Problem statement: All of the data needs to be repeated exactly.

[Records contained in a dataset]
☆ ☆ ☆ ☆
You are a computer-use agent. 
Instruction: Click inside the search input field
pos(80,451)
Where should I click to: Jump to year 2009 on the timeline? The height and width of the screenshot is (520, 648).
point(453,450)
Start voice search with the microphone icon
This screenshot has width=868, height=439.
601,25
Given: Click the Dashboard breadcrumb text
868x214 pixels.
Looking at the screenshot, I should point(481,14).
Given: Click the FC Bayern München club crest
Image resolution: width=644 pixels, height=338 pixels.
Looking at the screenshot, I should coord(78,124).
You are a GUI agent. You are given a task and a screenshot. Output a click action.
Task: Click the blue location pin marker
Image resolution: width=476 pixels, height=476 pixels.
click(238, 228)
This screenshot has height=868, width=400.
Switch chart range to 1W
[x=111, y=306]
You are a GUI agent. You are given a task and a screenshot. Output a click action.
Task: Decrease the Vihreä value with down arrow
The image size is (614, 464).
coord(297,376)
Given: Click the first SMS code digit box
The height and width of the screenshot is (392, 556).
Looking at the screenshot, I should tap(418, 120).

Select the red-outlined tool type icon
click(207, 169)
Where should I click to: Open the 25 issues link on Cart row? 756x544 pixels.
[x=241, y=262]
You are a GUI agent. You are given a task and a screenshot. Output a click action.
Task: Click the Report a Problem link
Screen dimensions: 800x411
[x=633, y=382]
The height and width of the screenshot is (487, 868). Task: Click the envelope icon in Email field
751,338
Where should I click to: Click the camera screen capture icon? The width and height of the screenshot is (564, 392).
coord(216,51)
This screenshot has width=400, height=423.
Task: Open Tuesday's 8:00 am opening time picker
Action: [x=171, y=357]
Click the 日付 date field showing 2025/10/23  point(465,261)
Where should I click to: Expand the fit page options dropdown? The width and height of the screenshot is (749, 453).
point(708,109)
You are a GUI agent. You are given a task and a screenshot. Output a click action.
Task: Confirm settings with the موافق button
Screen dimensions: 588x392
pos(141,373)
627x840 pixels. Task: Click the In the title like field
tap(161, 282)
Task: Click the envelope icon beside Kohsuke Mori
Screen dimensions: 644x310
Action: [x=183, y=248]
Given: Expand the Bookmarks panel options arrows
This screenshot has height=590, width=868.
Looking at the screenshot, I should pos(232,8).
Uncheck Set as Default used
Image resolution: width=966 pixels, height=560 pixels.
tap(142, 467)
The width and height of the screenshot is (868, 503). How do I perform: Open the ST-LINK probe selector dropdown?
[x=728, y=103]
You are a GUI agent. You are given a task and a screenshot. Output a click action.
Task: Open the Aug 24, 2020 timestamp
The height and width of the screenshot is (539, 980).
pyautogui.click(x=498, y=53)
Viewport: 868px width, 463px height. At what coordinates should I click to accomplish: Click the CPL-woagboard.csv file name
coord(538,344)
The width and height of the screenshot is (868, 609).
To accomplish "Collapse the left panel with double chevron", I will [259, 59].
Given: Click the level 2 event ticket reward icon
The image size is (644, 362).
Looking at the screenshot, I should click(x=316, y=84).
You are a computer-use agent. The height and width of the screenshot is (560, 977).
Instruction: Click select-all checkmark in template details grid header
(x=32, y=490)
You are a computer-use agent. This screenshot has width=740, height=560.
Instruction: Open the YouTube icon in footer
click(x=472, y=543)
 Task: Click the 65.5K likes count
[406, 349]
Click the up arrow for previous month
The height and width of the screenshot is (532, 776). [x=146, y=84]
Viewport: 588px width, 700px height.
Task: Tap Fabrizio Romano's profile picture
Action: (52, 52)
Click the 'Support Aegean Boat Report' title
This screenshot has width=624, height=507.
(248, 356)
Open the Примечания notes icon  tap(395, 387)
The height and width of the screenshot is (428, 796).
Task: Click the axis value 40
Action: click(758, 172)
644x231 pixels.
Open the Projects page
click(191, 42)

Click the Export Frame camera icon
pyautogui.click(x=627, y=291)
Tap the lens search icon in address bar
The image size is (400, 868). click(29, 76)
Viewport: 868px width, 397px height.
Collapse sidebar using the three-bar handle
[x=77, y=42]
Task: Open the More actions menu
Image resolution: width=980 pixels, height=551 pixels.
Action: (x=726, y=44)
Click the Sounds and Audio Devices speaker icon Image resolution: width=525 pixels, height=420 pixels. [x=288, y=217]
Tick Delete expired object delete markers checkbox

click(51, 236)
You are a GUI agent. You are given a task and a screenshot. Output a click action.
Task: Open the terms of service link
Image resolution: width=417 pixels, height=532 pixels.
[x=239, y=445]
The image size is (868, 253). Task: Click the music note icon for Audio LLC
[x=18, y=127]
☆ ☆ ☆ ☆
Solution:
You are a computer-use agent. 
Instruction: Click inside the search input field
pos(80,451)
Where should I click to: Jump to year 2009 on the timeline? The height and width of the screenshot is (520, 648).
point(453,450)
Start voice search with the microphone icon
This screenshot has width=868, height=439.
601,25
Given: Click the Dashboard breadcrumb text
868x214 pixels.
Looking at the screenshot, I should point(481,14).
Given: Click the FC Bayern München club crest
Image resolution: width=644 pixels, height=338 pixels.
Looking at the screenshot, I should coord(78,124).
You are a GUI agent. You are given a task and a screenshot. Output a click action.
Task: Click the blue location pin marker
Image resolution: width=476 pixels, height=476 pixels.
click(238, 228)
This screenshot has height=868, width=400.
Switch chart range to 1W
[x=111, y=306]
You are a GUI agent. You are given a task and a screenshot. Output a click action.
Task: Decrease the Vihreä value with down arrow
The image size is (614, 464).
coord(297,376)
Given: Click the first SMS code digit box
The height and width of the screenshot is (392, 556).
Looking at the screenshot, I should tap(418, 120).

Select the red-outlined tool type icon
click(207, 169)
Where should I click to: Open the 25 issues link on Cart row? 756x544 pixels.
[x=241, y=262]
You are a GUI agent. You are given a task and a screenshot. Output a click action.
Task: Click the Report a Problem link
Screen dimensions: 800x411
[x=633, y=382]
The height and width of the screenshot is (487, 868). Task: Click the envelope icon in Email field
751,338
Where should I click to: Click the camera screen capture icon? The width and height of the screenshot is (564, 392).
coord(216,51)
This screenshot has width=400, height=423.
Task: Open Tuesday's 8:00 am opening time picker
Action: [x=171, y=357]
Click the 日付 date field showing 2025/10/23  point(465,261)
Where should I click to: Expand the fit page options dropdown? The width and height of the screenshot is (749, 453).
point(708,109)
You are a GUI agent. You are given a task and a screenshot. Output a click action.
Task: Confirm settings with the موافق button
Screen dimensions: 588x392
pos(141,373)
627x840 pixels. Task: Click the In the title like field
tap(161, 282)
Task: Click the envelope icon beside Kohsuke Mori
Screen dimensions: 644x310
Action: [x=183, y=248]
Given: Expand the Bookmarks panel options arrows
This screenshot has height=590, width=868.
Looking at the screenshot, I should pos(232,8).
Uncheck Set as Default used
Image resolution: width=966 pixels, height=560 pixels.
tap(142, 467)
The width and height of the screenshot is (868, 503). How do I perform: Open the ST-LINK probe selector dropdown?
[x=728, y=103]
You are a GUI agent. You are given a task and a screenshot. Output a click action.
Task: Open the Aug 24, 2020 timestamp
The height and width of the screenshot is (539, 980).
pyautogui.click(x=498, y=53)
Viewport: 868px width, 463px height. At what coordinates should I click to accomplish: Click the CPL-woagboard.csv file name
coord(538,344)
The width and height of the screenshot is (868, 609).
To accomplish "Collapse the left panel with double chevron", I will [259, 59].
Given: Click the level 2 event ticket reward icon
The image size is (644, 362).
Looking at the screenshot, I should click(x=316, y=84).
You are a computer-use agent. The height and width of the screenshot is (560, 977).
Instruction: Click select-all checkmark in template details grid header
(x=32, y=490)
You are a computer-use agent. This screenshot has width=740, height=560.
Instruction: Open the YouTube icon in footer
click(x=472, y=543)
 Task: Click the 65.5K likes count
[406, 349]
Click the up arrow for previous month
The height and width of the screenshot is (532, 776). [x=146, y=84]
Viewport: 588px width, 700px height.
Task: Tap Fabrizio Romano's profile picture
Action: (52, 52)
Click the 'Support Aegean Boat Report' title
This screenshot has width=624, height=507.
(248, 356)
Open the Примечания notes icon  tap(395, 387)
The height and width of the screenshot is (428, 796).
Task: Click the axis value 40
Action: click(758, 172)
644x231 pixels.
Open the Projects page
click(191, 42)

Click the Export Frame camera icon
pyautogui.click(x=627, y=291)
Tap the lens search icon in address bar
The image size is (400, 868). click(29, 76)
Viewport: 868px width, 397px height.
Collapse sidebar using the three-bar handle
[x=77, y=42]
Task: Open the More actions menu
Image resolution: width=980 pixels, height=551 pixels.
Action: (x=726, y=44)
Click the Sounds and Audio Devices speaker icon Image resolution: width=525 pixels, height=420 pixels. [x=288, y=217]
Tick Delete expired object delete markers checkbox

click(51, 236)
You are a GUI agent. You are given a task and a screenshot. Output a click action.
Task: Open the terms of service link
Image resolution: width=417 pixels, height=532 pixels.
[x=239, y=445]
The image size is (868, 253). Task: Click the music note icon for Audio LLC
[x=18, y=127]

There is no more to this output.